Dès lors, si on comprend qu'il est moral de louer l'honnêteté et de condamner le mensonge, on comprend aussi qu'on puisse préconiser ce dernier s'il met en péril la cohésion sociale. Force est de reconnaître qu'un devoir coupé de son contexte et respecté aveuglément peut conduire au pire. C'est pourquoi il est bon que l'on s'interdise de rappeler à l'ami une faute ancienne, ou que l'on s'oblige à mentir à un criminel qui nous demande où se trouve l'homme qu'il poursuit. Mais ici, on veillera à ne pratiquer qu'un mensonge nécessaire. Il n'est donc pas recommandé de toujours mentir en faisant, par exemple, de toutes relations sociales une comédie permanente. Il faut que l'on puisse continuer de croire qu'au-delà des codes et des règles de savoir-vivre, il y a une place pour les amitiés sincères.
Toutefois, une règle morale qui tolère autant d'exceptions a-t-elle encore une valeur ? Ne l'avons-nous pas tant affaiblie qu'à son sujet chacun pourra décréter, selon sa fantaisie, qu'il peut tantôt la respecter, tantôt y déroger au nom d'une cause jugée par lui légitime ? C'est un risque dont il faut tenir compte et dont Kant rappelle, dans sa célèbre controverse avec Benjamin Constant, toute la portée. En effet, c'est la source même du droit qui se trouve ici disqualifiée !
Aucune société humaine basée sur les contrats, rappelle Kant, ne peut exister si aucune valeur ne peut plus être accordée à la parole donnée. Et si je crois m'en sortir en arguant que mon mensonge profite à tel individu, j'oublie peut-être trop facilement qu'il nuit en réalité à toute l'humanité, puisque je contribue à détruire ce par quoi, seulement, une entente entre les hommes peut exister. Aussi, s'interdire de mentir, dit Kant, est "un commandement de la raison qui est sacré, absolument impératif" qui ne souffre aucune exception. Nous voilà bien avancés! Et il semble bien que notre réflexion, en définitive, nous ait conduit à une aporie.

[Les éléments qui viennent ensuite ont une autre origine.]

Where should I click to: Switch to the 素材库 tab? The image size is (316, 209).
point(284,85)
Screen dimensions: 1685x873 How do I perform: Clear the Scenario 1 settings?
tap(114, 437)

Pour conclure, nous dirons que l’honnêteté est une vertu et que respecter le règle qui interdit de mentir crée un climat social de confiance qui sert, finalement, l’intérêt de chacun. Nous tolérerons cependant des exceptions lorsque le mensonge est au service d’un intérêt légitime. Mais nous serons vigilants car, reprenant la mise en garde de J S Mill : "Pour que l'exception ne soit pas élargie plus qu'il n'en est besoin et affaiblisse le moins possible la confiance en matière de véracité, il faut savoir la reconnaître et, si possible, en marquer les limites". C'est peut-être une réponse que nous pourrions faire à Kant: trouver le moyen de sauver la règle qui condamne le mensonge en fixant clairement les limites dans lesquelles on pourra s'y soustraire. Il faudrait pour cela définir à quelles conditions un homme peut revendiquer un droit de savoir et par suite, l'interdiction qu'on lui mente.